> **Jobs**:
1. From the school voucher page, output the passage starting at "The Tennessee Education" and ending at "in private settings.", copied word for word.
2. According to the school voucher page, in what year was the Tennessee Education Savings Account program created?
3. List the short labels that the school voucher page places beneath its large highlighted figures.

> **Page text**:
◇ ◇ ◇
Tennessee Senate · District 3
School Vouchers & Education

School Vouchers: The Right Idea Needs the Right Execution

Tennessee families deserve real choices when it comes to their children's education. When a public school is failing, a parent should have options. That belief is not controversial. What is worth debating is whether Tennessee's school voucher programs are actually delivering on that promise.

Tennessee voters deserve a State Senator who will ask the hard questions, follow the money, and demand results. That is exactly what Dan will do.

28%

From Public School

Only 28% of ESA participants came from a TN public school by year three

65%

Already Private

State's own projection: 65% of new scholarship recipients already in private school

<4%

Reached

Program reaches fewer than 4% of eligible economically disadvantaged students

$34M

Admin Cost

School improvement fund payout in 2024-25 alone — exceeded budget

Where the Money
Is Actually Going

The Tennessee Education Savings Account (ESA) program was created in 2019 and promised to give low-income students a way out of struggling public schools. By the program's third year, only 28 percent of participating students had come from a Tennessee public school in the prior year. The program intended to rescue students from failing schools was instead serving students who were largely already enrolled in private settings.
◇ ◇ ◇
[Entries on target coordinates]
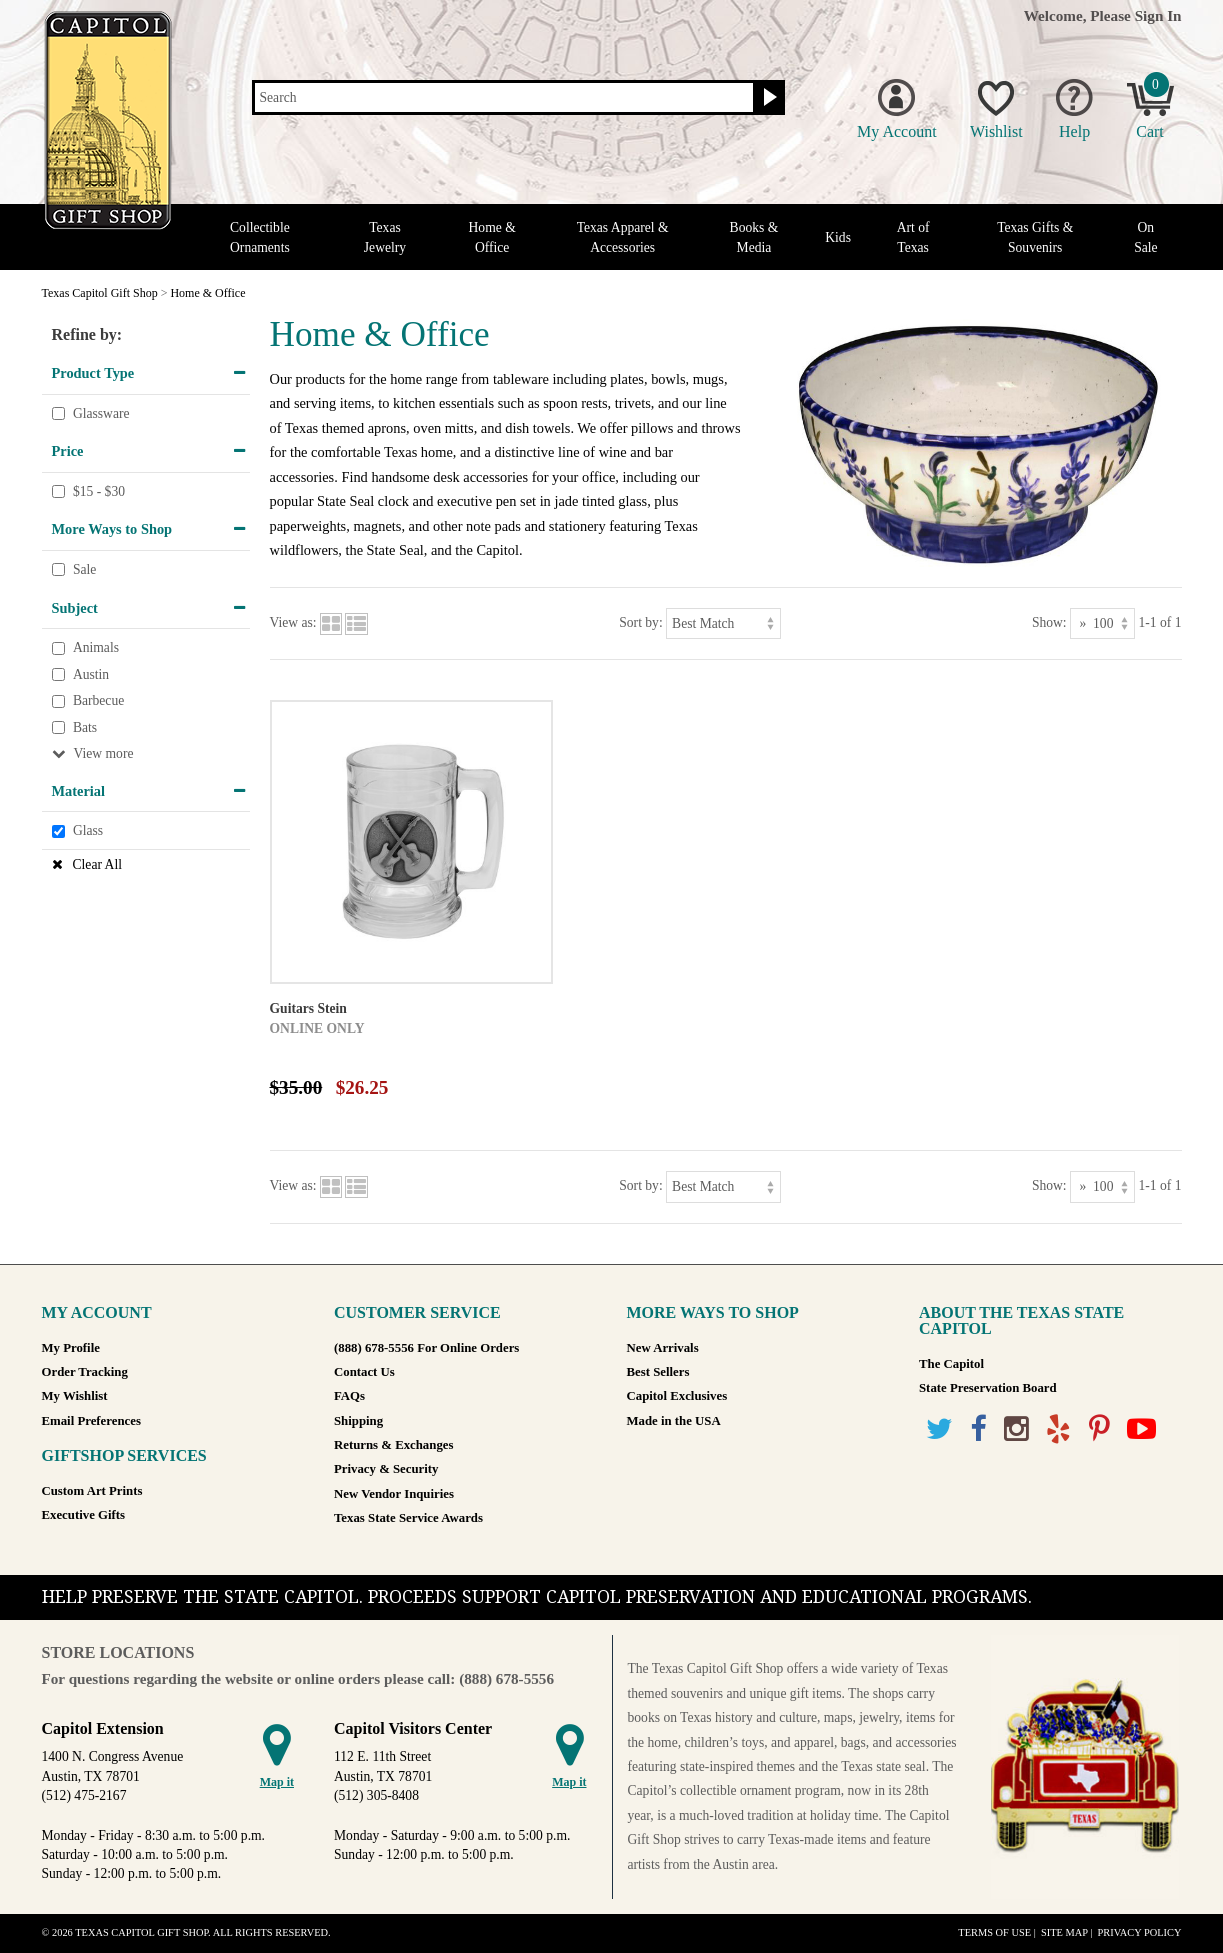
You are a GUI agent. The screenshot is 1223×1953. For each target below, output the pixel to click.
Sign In (1158, 15)
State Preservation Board (988, 1388)
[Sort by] (723, 623)
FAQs (349, 1396)
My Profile (71, 1348)
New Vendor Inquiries (394, 1494)
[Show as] (1102, 623)
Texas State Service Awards (408, 1518)
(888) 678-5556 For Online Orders (426, 1348)
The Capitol (951, 1364)
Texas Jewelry (385, 237)
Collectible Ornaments (260, 237)
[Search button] (767, 98)
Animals (96, 647)
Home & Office (492, 237)
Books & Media (754, 237)
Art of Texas (913, 237)
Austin (91, 674)
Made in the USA (674, 1421)
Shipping (358, 1421)
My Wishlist (75, 1396)
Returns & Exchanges (393, 1445)
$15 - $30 (99, 491)
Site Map (1064, 1932)
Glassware (101, 413)
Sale (84, 569)
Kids (838, 237)
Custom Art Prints (92, 1491)
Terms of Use (994, 1932)
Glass (88, 831)
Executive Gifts (84, 1515)
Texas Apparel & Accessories (623, 237)
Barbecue (98, 701)
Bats (85, 727)
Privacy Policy (1139, 1932)
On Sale (1145, 237)
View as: (293, 622)
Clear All (97, 864)
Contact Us (364, 1372)
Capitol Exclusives (677, 1396)
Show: (1049, 622)
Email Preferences (91, 1421)
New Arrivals (663, 1348)
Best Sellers (658, 1372)
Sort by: (640, 622)
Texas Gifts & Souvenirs (1035, 237)
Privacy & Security (386, 1469)
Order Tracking (85, 1372)
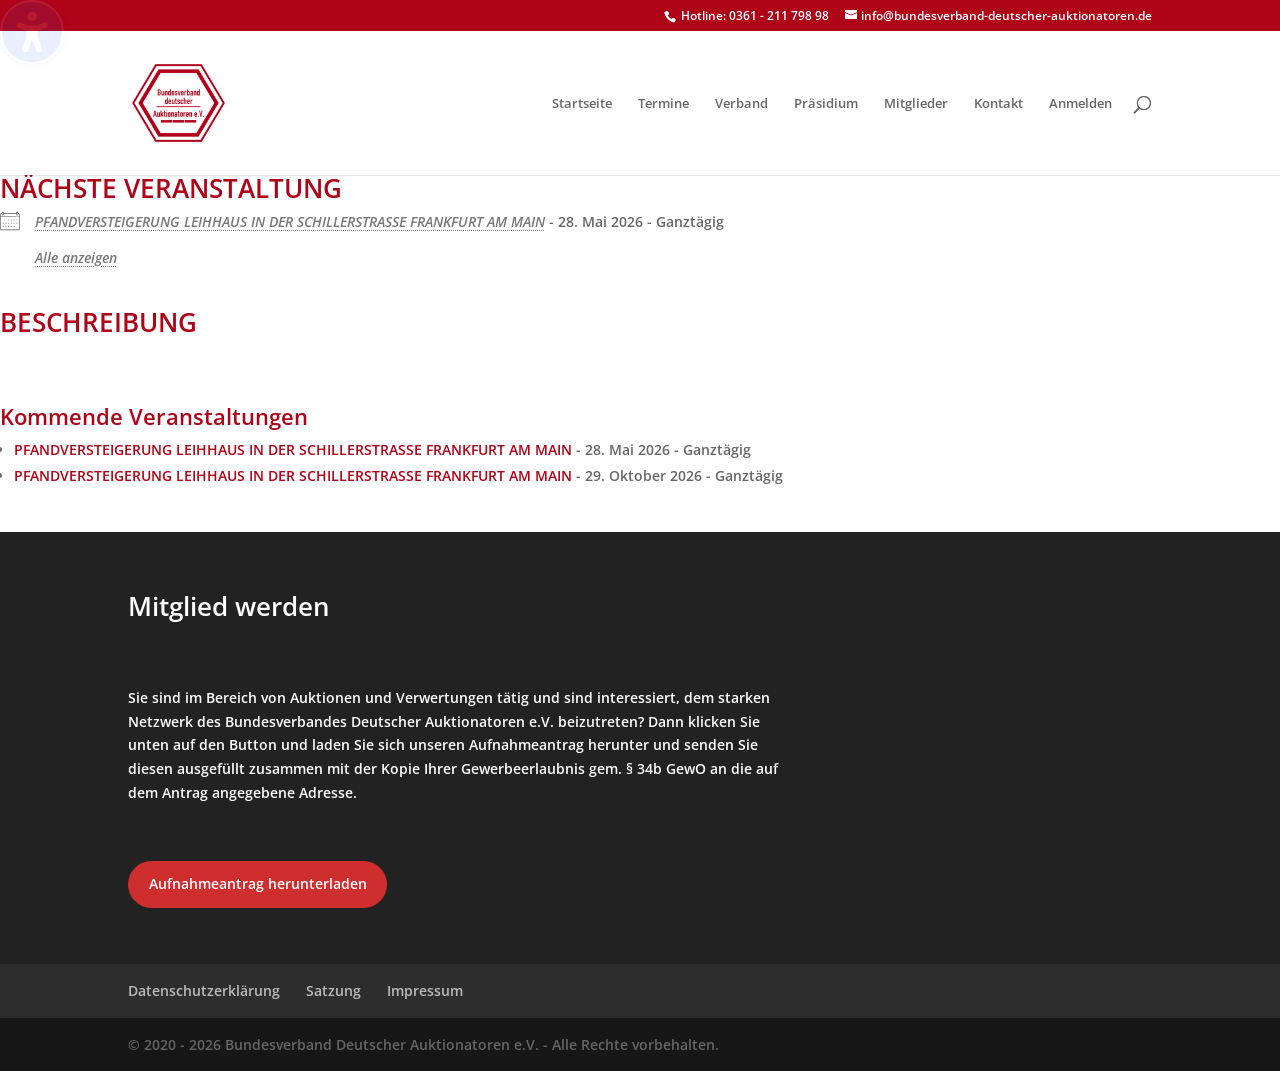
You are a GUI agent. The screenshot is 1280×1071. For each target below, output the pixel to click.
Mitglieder (916, 104)
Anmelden (1080, 104)
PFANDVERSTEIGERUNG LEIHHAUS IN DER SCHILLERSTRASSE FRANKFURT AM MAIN (290, 221)
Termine (663, 104)
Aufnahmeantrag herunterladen (258, 883)
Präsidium (826, 104)
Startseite (582, 104)
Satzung (333, 990)
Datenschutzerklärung (204, 990)
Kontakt (998, 104)
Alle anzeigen (76, 257)
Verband (741, 104)
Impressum (425, 990)
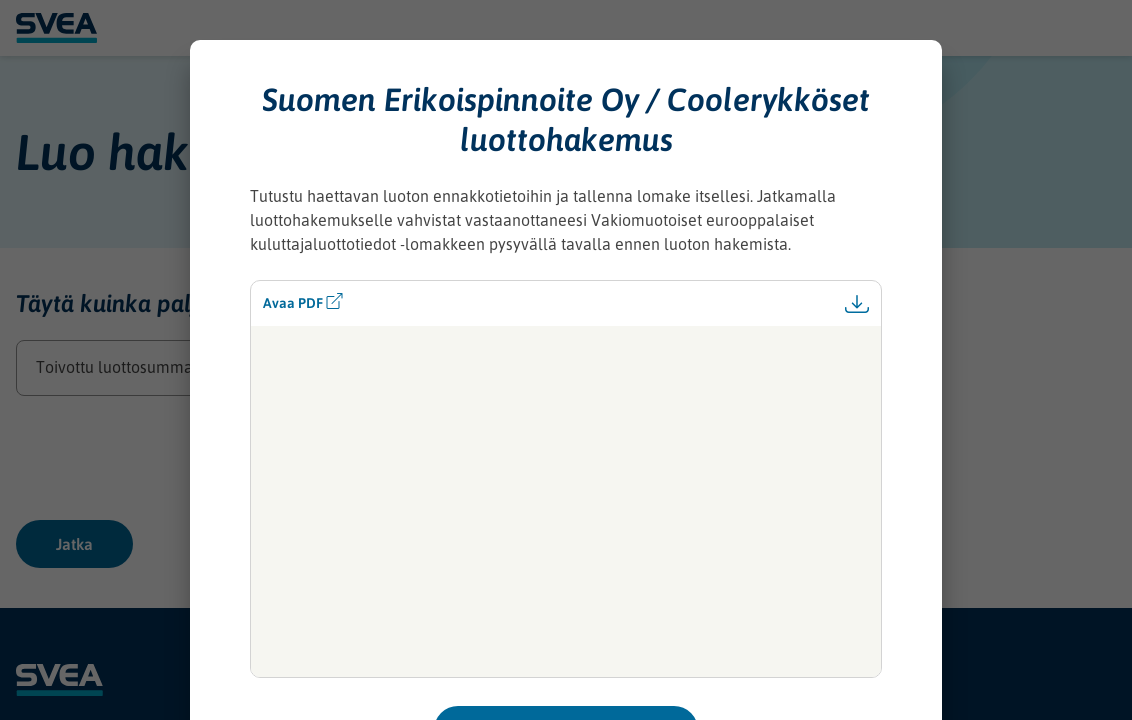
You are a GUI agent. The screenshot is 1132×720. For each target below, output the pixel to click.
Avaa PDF (303, 302)
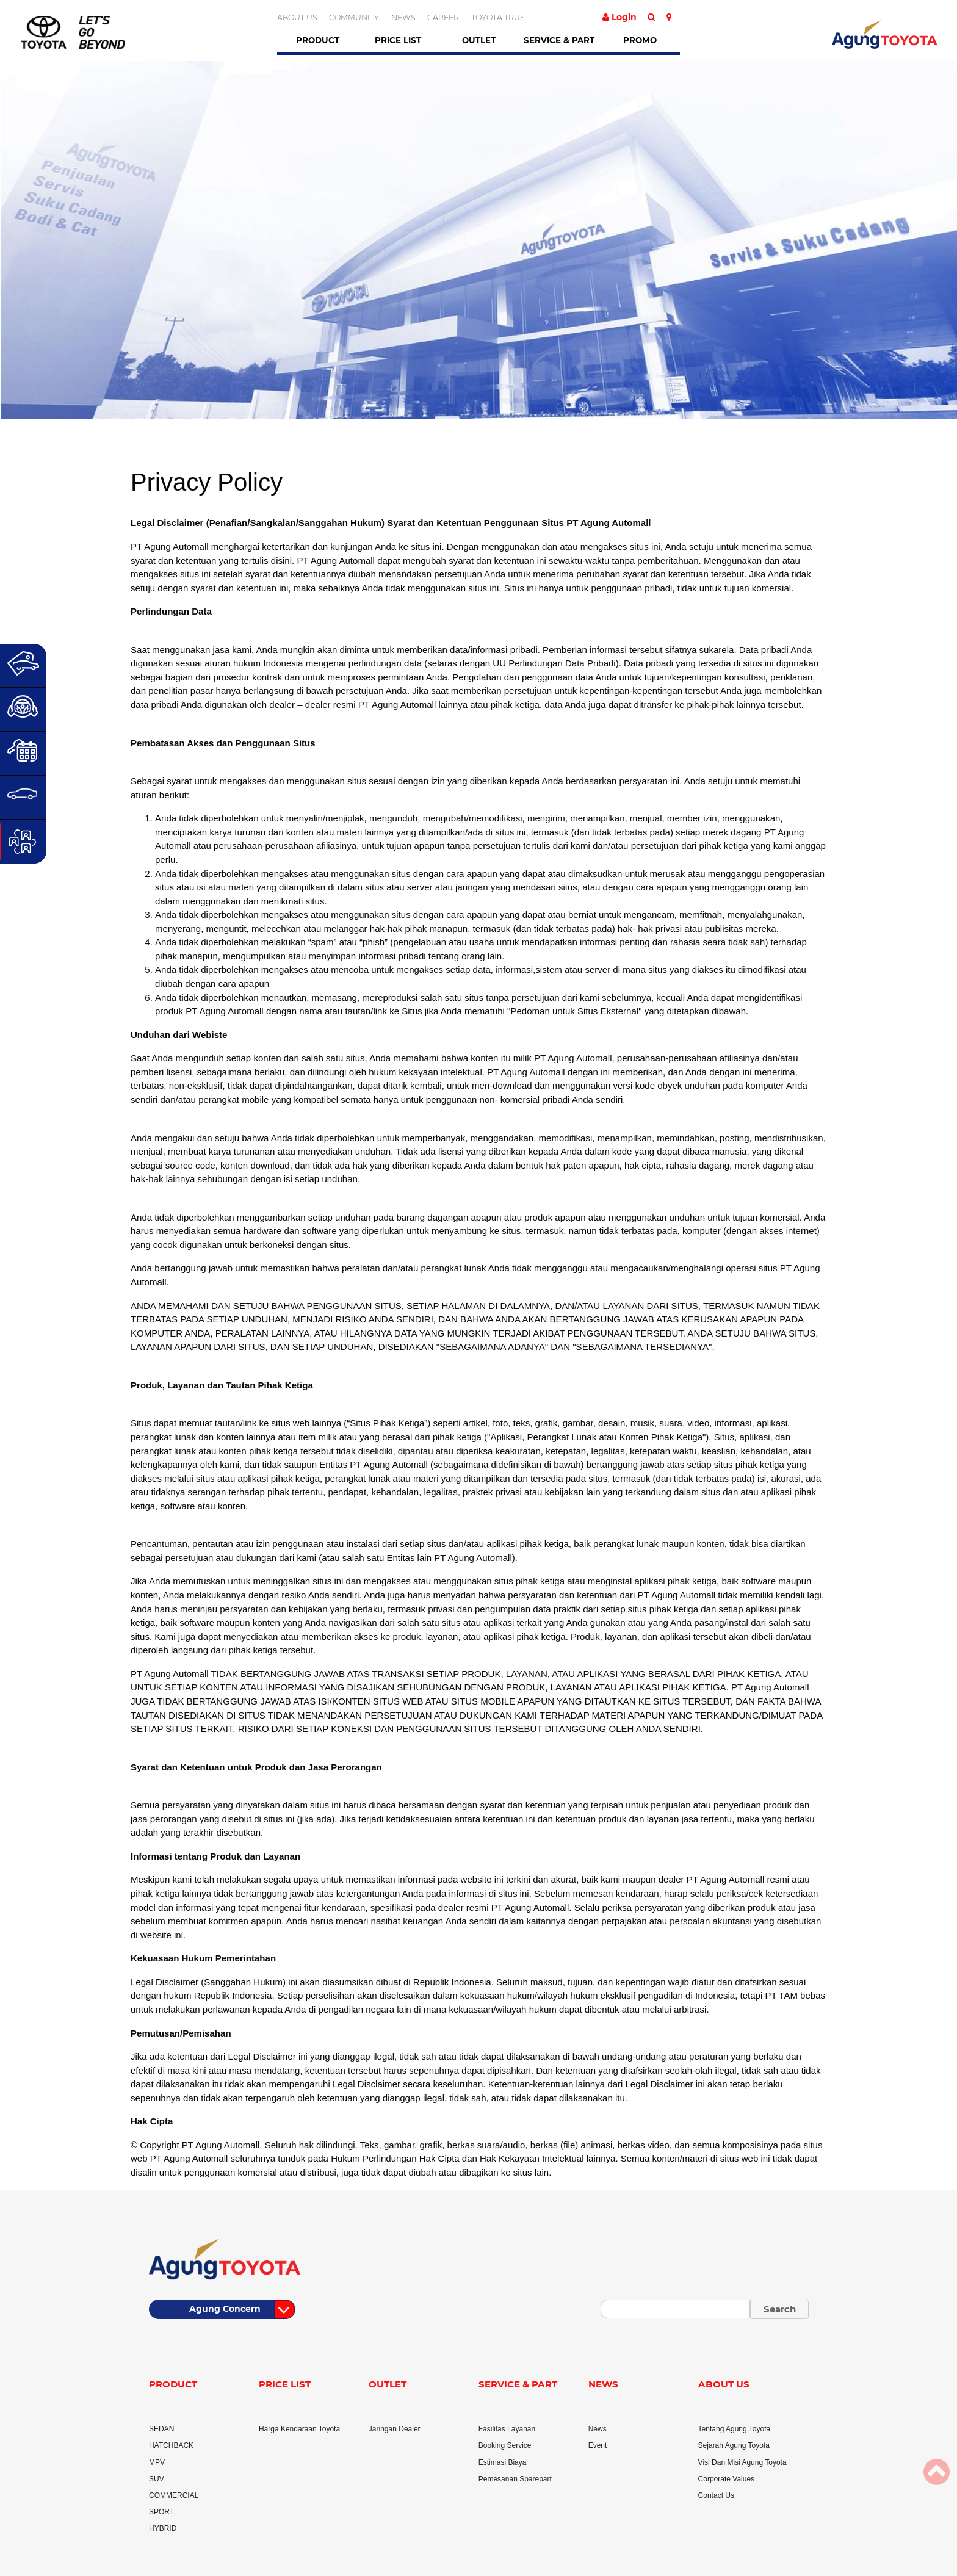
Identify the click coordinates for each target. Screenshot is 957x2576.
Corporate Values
◇ ◇ ◇
> **Per-task answers**:
1.
The Tennessee Education Savings Account (ESA) program was created in 2019 and promised to give low-income students a way out of struggling public schools. By the program's third year, only 28 percent of participating students had come from a Tennessee public school in the prior year. The program intended to rescue students from failing schools was instead serving students who were largely already enrolled in private settings.

2. 2019

3.
From Public School
Already Private
Reached
Admin Cost